§ STATED GOAL
Render every line of the data below as a Markdown table with the columns "Index" and "Entry", numbering each row and omitting blank lines.

§ RECORDS SHOWN
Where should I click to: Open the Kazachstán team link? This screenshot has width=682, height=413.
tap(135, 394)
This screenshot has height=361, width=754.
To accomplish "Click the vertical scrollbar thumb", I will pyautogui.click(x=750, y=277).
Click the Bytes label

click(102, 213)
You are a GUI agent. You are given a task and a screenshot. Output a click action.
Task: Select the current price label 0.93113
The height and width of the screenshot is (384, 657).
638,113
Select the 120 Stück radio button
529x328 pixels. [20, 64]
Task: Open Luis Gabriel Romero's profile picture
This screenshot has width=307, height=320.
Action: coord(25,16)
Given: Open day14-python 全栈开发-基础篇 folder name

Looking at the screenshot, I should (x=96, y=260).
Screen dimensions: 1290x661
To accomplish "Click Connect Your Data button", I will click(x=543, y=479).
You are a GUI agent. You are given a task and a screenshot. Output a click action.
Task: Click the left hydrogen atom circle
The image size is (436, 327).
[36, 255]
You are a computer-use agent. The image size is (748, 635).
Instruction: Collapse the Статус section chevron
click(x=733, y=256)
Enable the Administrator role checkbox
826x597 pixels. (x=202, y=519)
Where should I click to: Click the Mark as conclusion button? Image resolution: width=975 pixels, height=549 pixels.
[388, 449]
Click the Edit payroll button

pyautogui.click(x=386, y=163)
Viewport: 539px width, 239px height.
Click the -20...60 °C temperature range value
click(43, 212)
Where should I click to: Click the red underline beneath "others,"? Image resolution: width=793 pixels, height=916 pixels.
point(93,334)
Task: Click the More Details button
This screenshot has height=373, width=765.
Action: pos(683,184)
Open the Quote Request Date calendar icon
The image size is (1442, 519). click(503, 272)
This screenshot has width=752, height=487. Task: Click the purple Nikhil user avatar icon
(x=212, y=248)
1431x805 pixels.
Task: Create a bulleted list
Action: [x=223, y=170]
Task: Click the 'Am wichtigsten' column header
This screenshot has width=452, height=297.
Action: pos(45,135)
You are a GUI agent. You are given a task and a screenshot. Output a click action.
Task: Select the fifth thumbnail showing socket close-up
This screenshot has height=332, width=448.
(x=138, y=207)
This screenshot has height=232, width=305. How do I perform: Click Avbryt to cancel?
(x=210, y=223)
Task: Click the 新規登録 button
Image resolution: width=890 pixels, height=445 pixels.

§ SOLVED PROBLEM
| Index | Entry |
|---|---|
| 1 | Where should I click to: Open the Kazachstán team link? This screenshot has width=682, height=413. |
| 2 | tap(135, 394) |
| 3 | This screenshot has height=361, width=754. |
| 4 | To accomplish "Click the vertical scrollbar thumb", I will pyautogui.click(x=750, y=277). |
| 5 | Click the Bytes label |
| 6 | click(102, 213) |
| 7 | You are a GUI agent. You are given a task and a screenshot. Output a click action. |
| 8 | Task: Select the current price label 0.93113 |
| 9 | The height and width of the screenshot is (384, 657). |
| 10 | 638,113 |
| 11 | Select the 120 Stück radio button |
| 12 | 529x328 pixels. [20, 64] |
| 13 | Task: Open Luis Gabriel Romero's profile picture |
| 14 | This screenshot has width=307, height=320. |
| 15 | Action: coord(25,16) |
| 16 | Given: Open day14-python 全栈开发-基础篇 folder name |
| 17 | Looking at the screenshot, I should (x=96, y=260). |
| 18 | Screen dimensions: 1290x661 |
| 19 | To accomplish "Click Connect Your Data button", I will click(x=543, y=479). |
| 20 | You are a GUI agent. You are given a task and a screenshot. Output a click action. |
| 21 | Task: Click the left hydrogen atom circle |
| 22 | The image size is (436, 327). |
| 23 | [36, 255] |
| 24 | You are a computer-use agent. The image size is (748, 635). |
| 25 | Instruction: Collapse the Статус section chevron |
| 26 | click(x=733, y=256) |
| 27 | Enable the Administrator role checkbox |
| 28 | 826x597 pixels. (x=202, y=519) |
| 29 | Where should I click to: Click the Mark as conclusion button? Image resolution: width=975 pixels, height=549 pixels. |
| 30 | [388, 449] |
| 31 | Click the Edit payroll button |
| 32 | pyautogui.click(x=386, y=163) |
| 33 | Viewport: 539px width, 239px height. |
| 34 | Click the -20...60 °C temperature range value |
| 35 | click(43, 212) |
| 36 | Where should I click to: Click the red underline beneath "others,"? Image resolution: width=793 pixels, height=916 pixels. |
| 37 | point(93,334) |
| 38 | Task: Click the More Details button |
| 39 | This screenshot has height=373, width=765. |
| 40 | Action: pos(683,184) |
| 41 | Open the Quote Request Date calendar icon |
| 42 | The image size is (1442, 519). click(503, 272) |
| 43 | This screenshot has width=752, height=487. Task: Click the purple Nikhil user avatar icon |
| 44 | (x=212, y=248) |
| 45 | 1431x805 pixels. |
| 46 | Task: Create a bulleted list |
| 47 | Action: [x=223, y=170] |
| 48 | Task: Click the 'Am wichtigsten' column header |
| 49 | This screenshot has width=452, height=297. |
| 50 | Action: pos(45,135) |
| 51 | You are a GUI agent. You are given a task and a screenshot. Output a click action. |
| 52 | Task: Select the fifth thumbnail showing socket close-up |
| 53 | This screenshot has height=332, width=448. |
| 54 | (x=138, y=207) |
| 55 | This screenshot has height=232, width=305. How do I perform: Click Avbryt to cancel? |
| 56 | (x=210, y=223) |
| 57 | Task: Click the 新規登録 button |
| 58 | Image resolution: width=890 pixels, height=445 pixels. |